Information Necessary for Code Generators in SQLFlow

SQLFlow extends the syntax of the SELECT statement of SQL to support training a model:

  1. SELECT * FROM kaggle_credit_fraud_training_data
  2. LIMIT 1000
  3. TO TRAIN DNNClassifier /* a pre-defined TensorFlow estimator, tf.estimator.DNNClassifier */
  4. WITH layers=[100, 200], /* a parameter of the Estimator class constructor */
  5. train.batch_size = 8 /* a parameter of the Estimator.train method */
  6. COLUMN *, /* all columns as raw features */
  7. cross(v1, v9, v28) /* plus a derived (crossed) column */
  8. LABEL class
  9. INTO sqlflow_models.my_model_table; /* saves trained model parameters and features into a table */

Currently, we have the following syntax allowing users to provide necessary information for the training.

  1. SELECT STATEMENT
  2. TO TRAIN ...
  3. WITH ...
  4. COLUMN ... [FOR ...]
  5. LABEL ...
  6. INTO ...

SQLFlow server passes the above information to code generators like sql/codegen.go and sql/codegen_alps.go, which generates the training program may be using different and even conflicting rules.

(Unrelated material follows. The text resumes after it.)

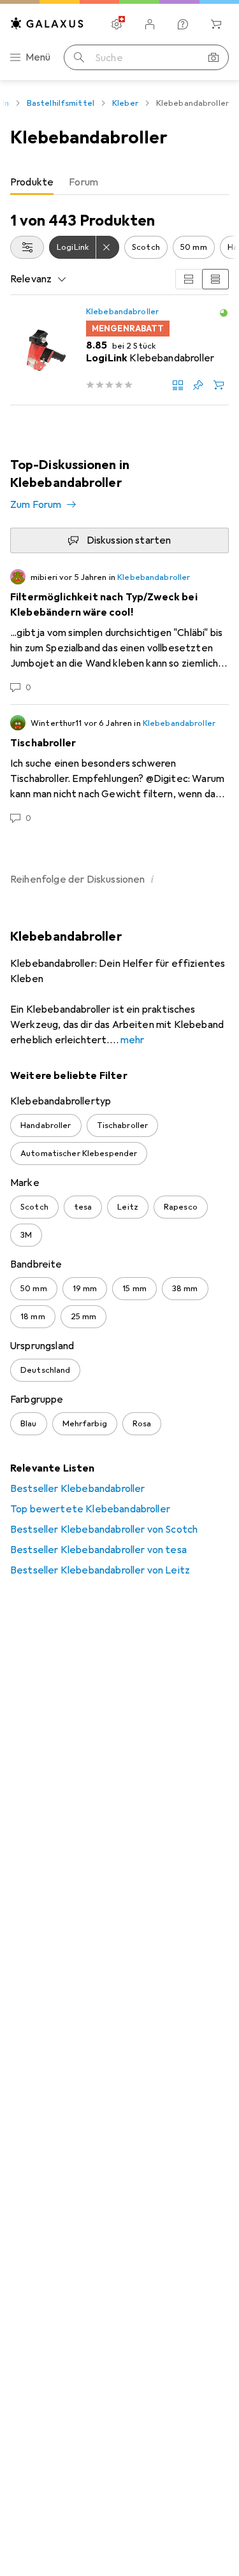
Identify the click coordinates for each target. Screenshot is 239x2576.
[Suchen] (79, 57)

Things will be even more difficult if we got other kinds of sql/codegen_**.go in the future.

In this document, we summarize information necessary for the code generators.

Necessary Information for Training

Model Name

Model Name is a string written after the keyword of TO TRAIN, which can be the name of a TensorFlow pre-made estimator or the full package path of a customized Estimator/KerasModel.

If the model name is the full package path of a customized model, the model should be installed according to How to install the customized model in SQLFlow.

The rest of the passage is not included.